West Nile Virus (WNV) is a neurotropic, a positive single‐stranded RNA of mosquito‐borne flavivirus. Capsid (WNV Cp) protein has been shown to induce apoptosis in human cells via mitochondrial‐based caspase‐9 pathway. However, the precise mechanisms by which capsid induces apoptosis have not been fully elucidated. SH‐Sy5Y cells were transiently transfected with EGFP‐fused cased (pEGFP‐C2‐WNV Cp) and subjected to cell staining, RT‐PCR, Western blotting, and Flow cytometric assay to investigate the mechanism(s) of apoptotic cell death by capsid protein. Here the present results demonstrate that WNV Cp induced the production of NO with concomitant activation of caspase‐2, 3 and 9, and decrease in mitochondrial membrane potential. Treatment with diphenyleneiodonium chloride (eNOS specific inhibitor) or PTIO (NO scavenger) resulted in a decrease in the WNV Cp‐induced cell cytotoxicity. Moreover, we found that WNV Cp induced up‐regulation of eNOS and HO‐1, but down‐regulated the Cox‐2 mRNA expression.
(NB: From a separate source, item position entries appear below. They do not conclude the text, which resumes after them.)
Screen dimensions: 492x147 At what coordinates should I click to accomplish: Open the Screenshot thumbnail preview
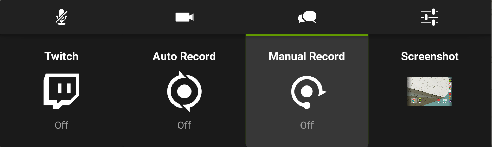pos(430,91)
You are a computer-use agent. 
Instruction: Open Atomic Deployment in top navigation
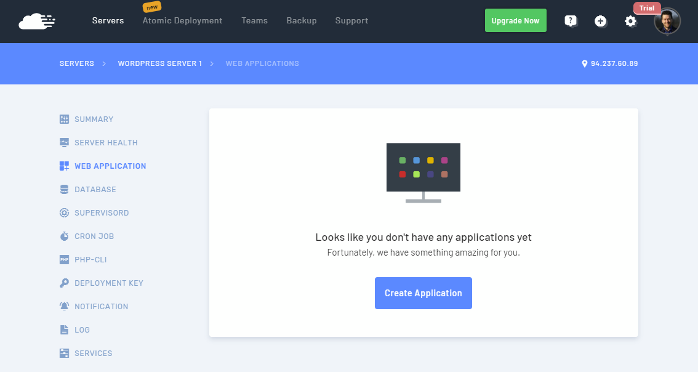tap(182, 21)
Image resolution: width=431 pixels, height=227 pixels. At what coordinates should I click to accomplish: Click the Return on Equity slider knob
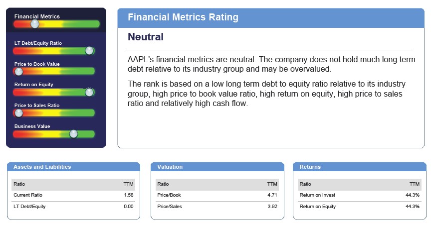click(89, 92)
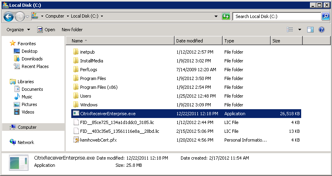Image resolution: width=332 pixels, height=176 pixels.
Task: Click the green Refresh button
Action: [226, 16]
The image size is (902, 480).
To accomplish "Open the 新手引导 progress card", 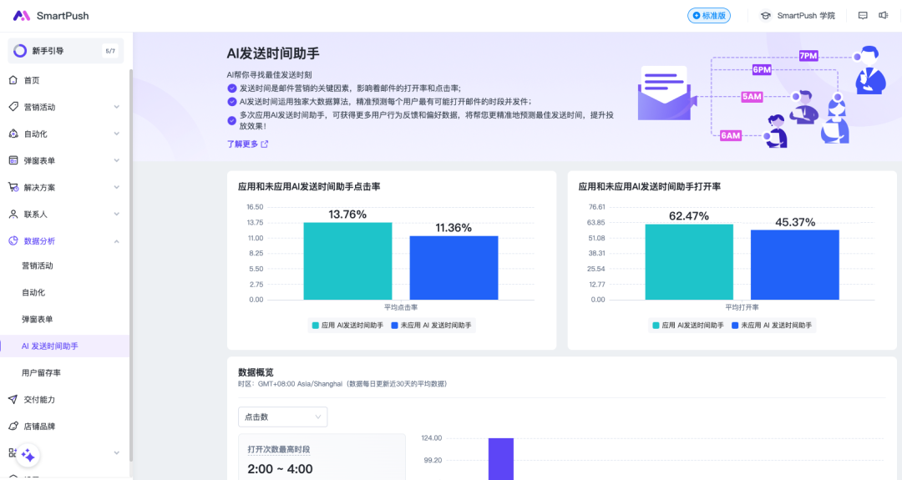I will pyautogui.click(x=65, y=51).
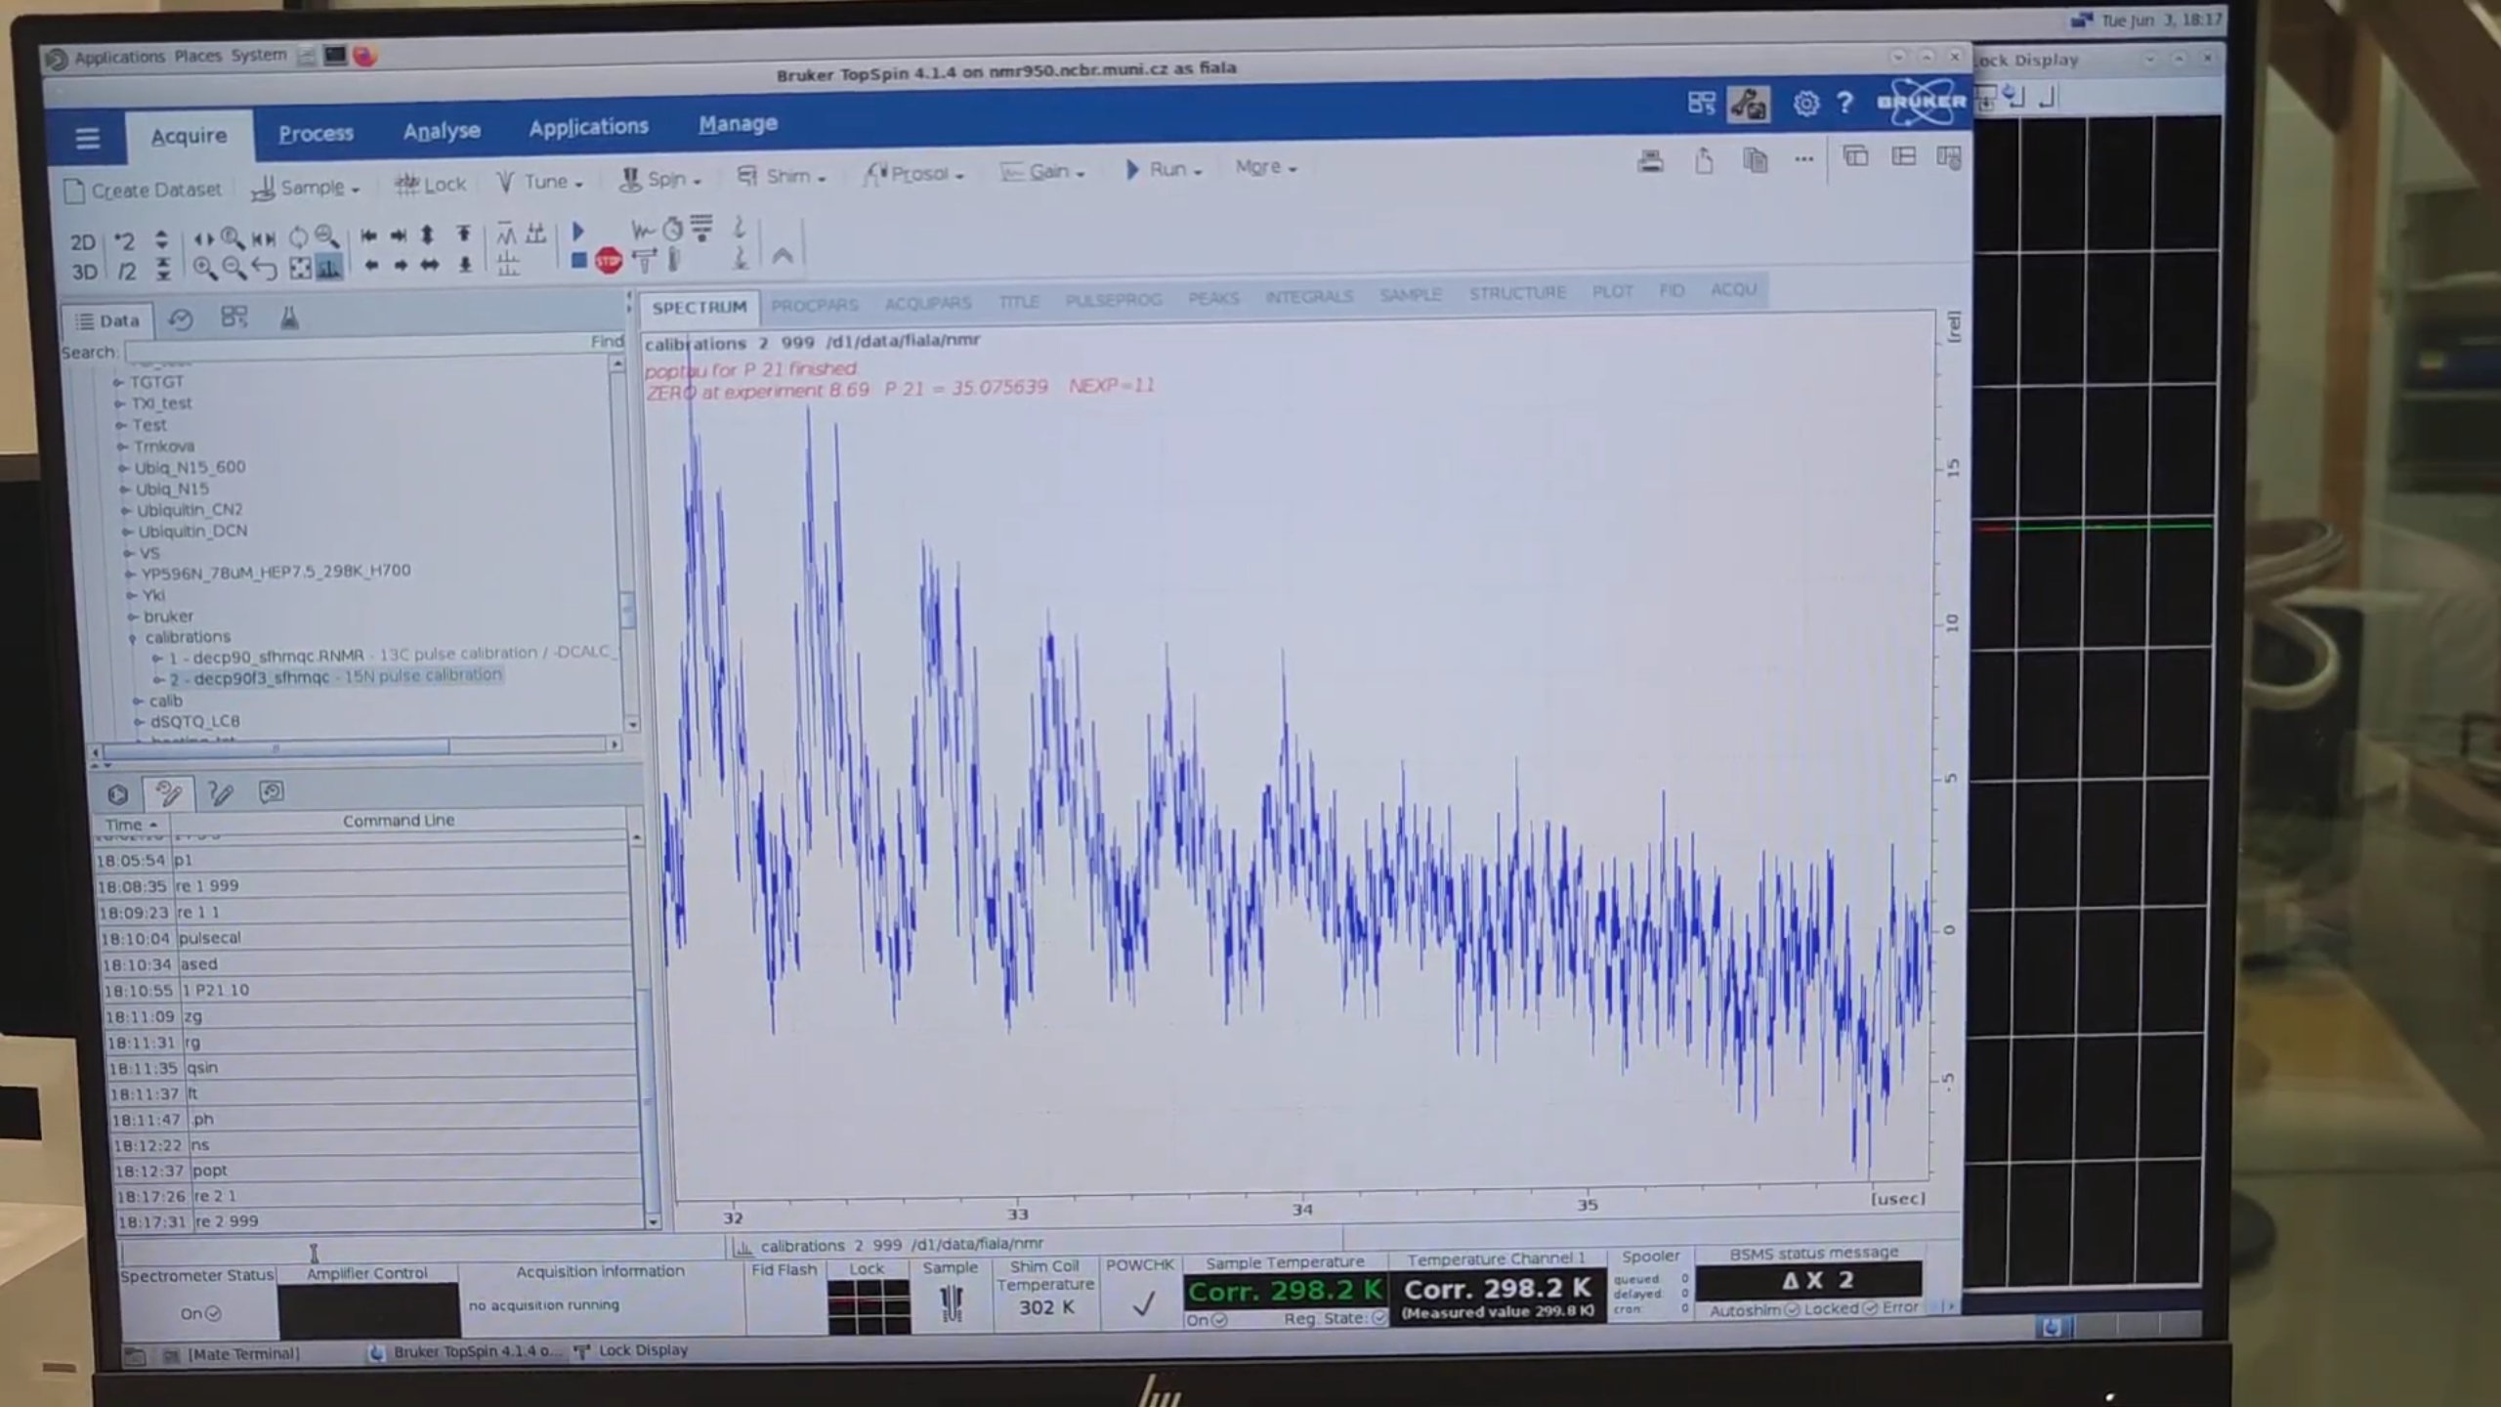This screenshot has height=1407, width=2501.
Task: Click the show full spectrum icon
Action: pyautogui.click(x=300, y=268)
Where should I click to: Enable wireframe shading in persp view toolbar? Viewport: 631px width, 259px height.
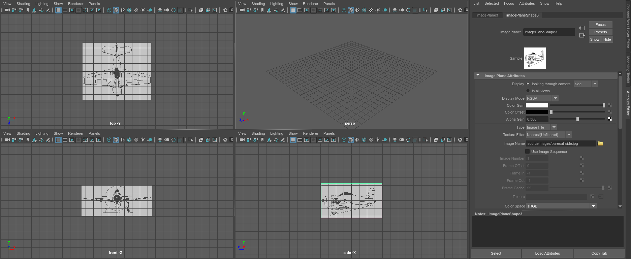[x=344, y=10]
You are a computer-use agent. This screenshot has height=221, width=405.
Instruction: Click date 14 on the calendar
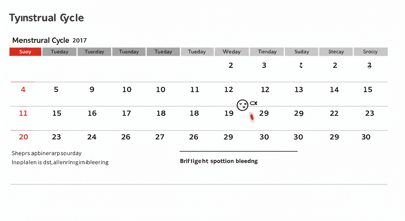pos(334,90)
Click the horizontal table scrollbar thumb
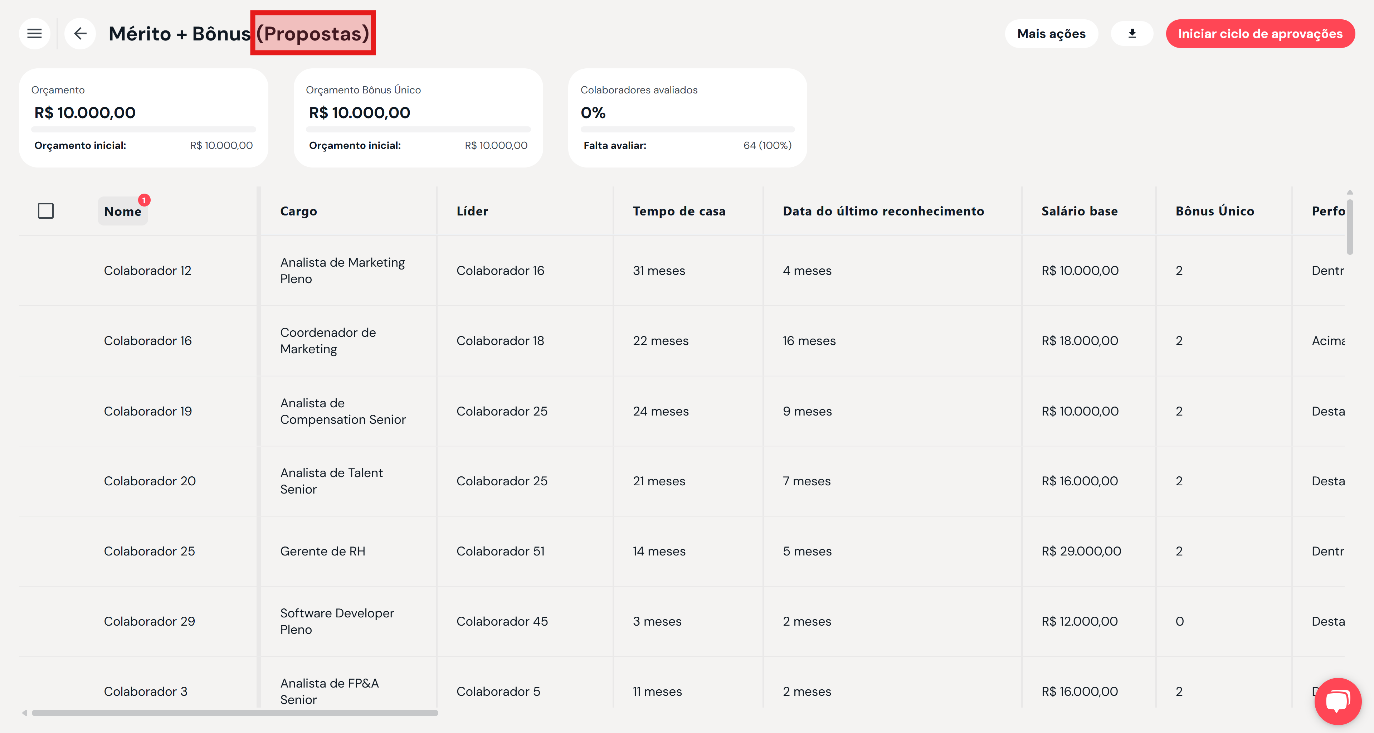 click(235, 713)
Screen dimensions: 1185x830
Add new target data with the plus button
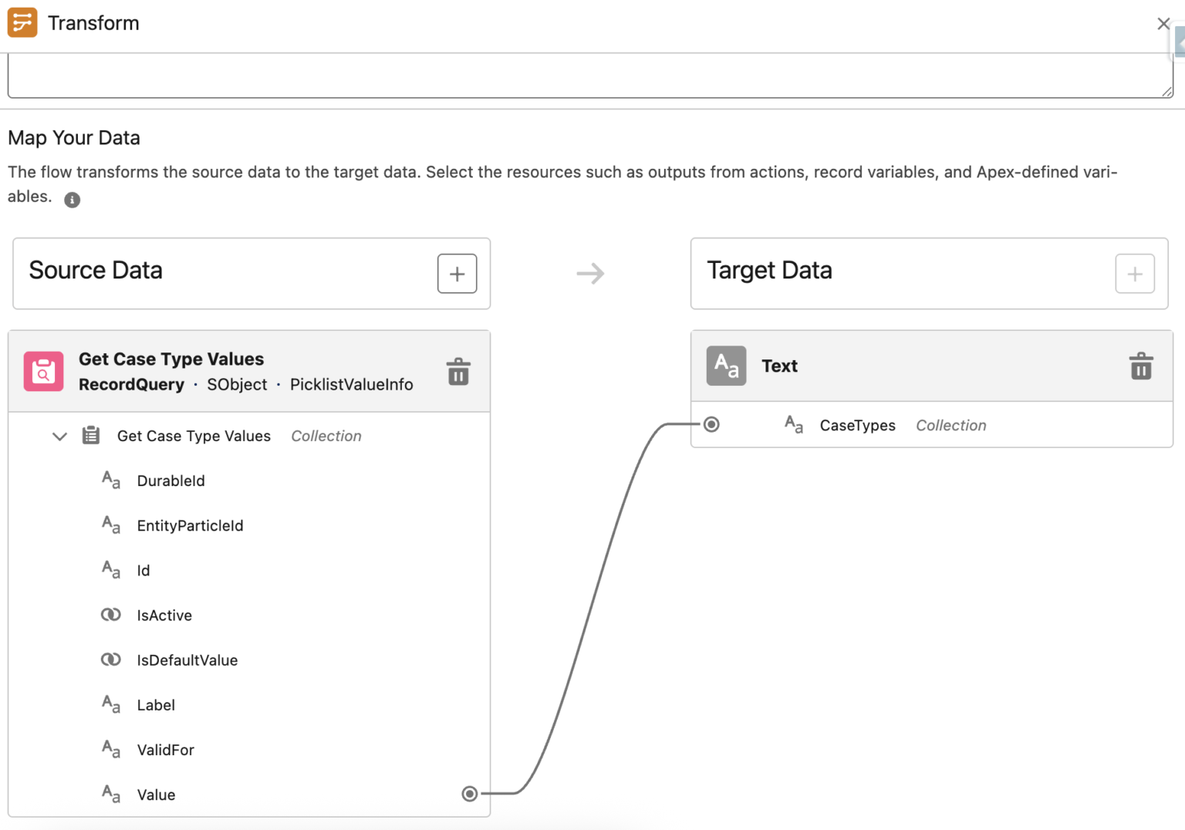[1134, 273]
However, co‐transfection of WNV Cp with Jab1 which interacts with capsid and translocates it into cytoplasm reduced the NO production and the number of apoptotic cells. We also examined the level of p53 expression because the activation of caspase‐9 is known to be an effective target of p53. Data demonstrate that treatment with WNV Cp resulted in an increase of p53 level in SH‐SY5Y cells and the ability of WNV Cp in mediating apoptosis in the SH‐SY5Y line expressing a dominant negative mutant of p53 was significantly diminished. Taken together, our data suggested that WNV Cp induces apoptosis through a mitochondrial damage‐mediated NO production pathway and this apoptosis may be regulated by association with p53.